There is another area that is very similar to that area of NC you had thought about retiring to. One that is still wide-open and affordable. Check out the area in TN on the Cumberland Plateau along I-40 between Nashville and Knoxville. Specifically, the area around Cookeville and Crossville. Mountains, lakes, small city/large town, college town (Cookeville), easy living, affordable living, proximity to cities. I sound like the Chamber of Commerce...

6:27 AM  
Blogger 1000myths said...

It's just about 10 years ago that my wife came home from work one night and announced that we were being transferred to TEXAS! The thought of leaving our little town house that was within easy walking distance of one of the best surfing beaches on the central coast of California filled me with a feeling of gloom that's hard to describe.

It was "an offer we couldn't refuse" her employers had offered two transfers before and this time it was "you will go to Texas and you will like it" Since my wife was making a lot more than I was and had six years on the job and it was a PROMOTION- I sold my longboard and the house and headed east to Texas by way of Mexico, New Mexico, Utah and Nevada. Soon after I arrived at the assigned destination, I had a pleasant surprise. We hadn't been transferred to Texas, we were in AUSTIN! And Austin is to Texas what NYC is to the state of New York. (The relationship is purely and exclusively geographic)
The shack we sold in California provided enough cash to buy a "real nice spread" in Austin and I put some money in the bank as well.
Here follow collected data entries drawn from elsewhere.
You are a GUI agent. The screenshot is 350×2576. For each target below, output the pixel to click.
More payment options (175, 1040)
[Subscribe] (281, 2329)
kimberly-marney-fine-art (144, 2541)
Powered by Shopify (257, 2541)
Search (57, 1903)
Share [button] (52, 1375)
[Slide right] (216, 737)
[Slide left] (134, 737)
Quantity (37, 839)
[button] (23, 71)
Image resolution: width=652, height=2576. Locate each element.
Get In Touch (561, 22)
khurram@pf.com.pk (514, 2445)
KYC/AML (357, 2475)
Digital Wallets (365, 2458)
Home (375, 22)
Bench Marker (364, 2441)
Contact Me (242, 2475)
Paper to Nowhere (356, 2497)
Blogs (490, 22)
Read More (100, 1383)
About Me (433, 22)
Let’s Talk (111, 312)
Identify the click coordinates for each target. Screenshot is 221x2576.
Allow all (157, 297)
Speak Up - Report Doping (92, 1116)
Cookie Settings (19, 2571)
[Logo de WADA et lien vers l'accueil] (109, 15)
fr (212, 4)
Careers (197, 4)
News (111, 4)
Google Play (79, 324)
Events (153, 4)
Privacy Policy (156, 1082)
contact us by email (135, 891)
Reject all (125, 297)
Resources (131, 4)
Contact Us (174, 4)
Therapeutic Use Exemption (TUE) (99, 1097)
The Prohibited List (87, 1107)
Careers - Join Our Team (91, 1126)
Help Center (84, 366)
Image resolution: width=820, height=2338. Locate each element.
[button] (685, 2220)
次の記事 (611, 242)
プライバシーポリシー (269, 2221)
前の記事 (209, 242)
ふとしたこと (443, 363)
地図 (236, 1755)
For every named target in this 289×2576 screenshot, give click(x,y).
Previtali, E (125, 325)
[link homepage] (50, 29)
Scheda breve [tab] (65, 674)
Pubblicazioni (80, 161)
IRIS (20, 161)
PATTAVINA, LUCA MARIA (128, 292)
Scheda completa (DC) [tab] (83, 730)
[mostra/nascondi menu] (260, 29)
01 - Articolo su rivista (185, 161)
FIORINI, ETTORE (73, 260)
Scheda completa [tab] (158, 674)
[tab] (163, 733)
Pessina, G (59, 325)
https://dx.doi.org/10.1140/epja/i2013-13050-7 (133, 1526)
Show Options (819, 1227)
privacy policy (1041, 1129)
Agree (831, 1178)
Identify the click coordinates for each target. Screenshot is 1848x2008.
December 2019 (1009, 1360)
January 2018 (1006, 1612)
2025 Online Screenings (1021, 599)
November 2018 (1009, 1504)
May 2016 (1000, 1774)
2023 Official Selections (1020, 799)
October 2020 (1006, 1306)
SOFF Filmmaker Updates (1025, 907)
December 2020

Now, after almost 10 years, for nine months of the year I wonder why it ever took me so long to get here and for three months (the summer) I wonder what the hell I'm doing here. When you look at the weather reports for cities across the country in August you'll see things like "Hot" "Hot & humid" for various places but when you get to Austin you might see "unbearable" and that's the way it is in the summer but the rest of the time it's one of the best places to live I've ever known and like Johnny Cash used to sing - "I've been everywhere, man, I've been everywhere"

I wouldn't expect you to come to Austin but just go with the flow my friend and you'll probably end up all right.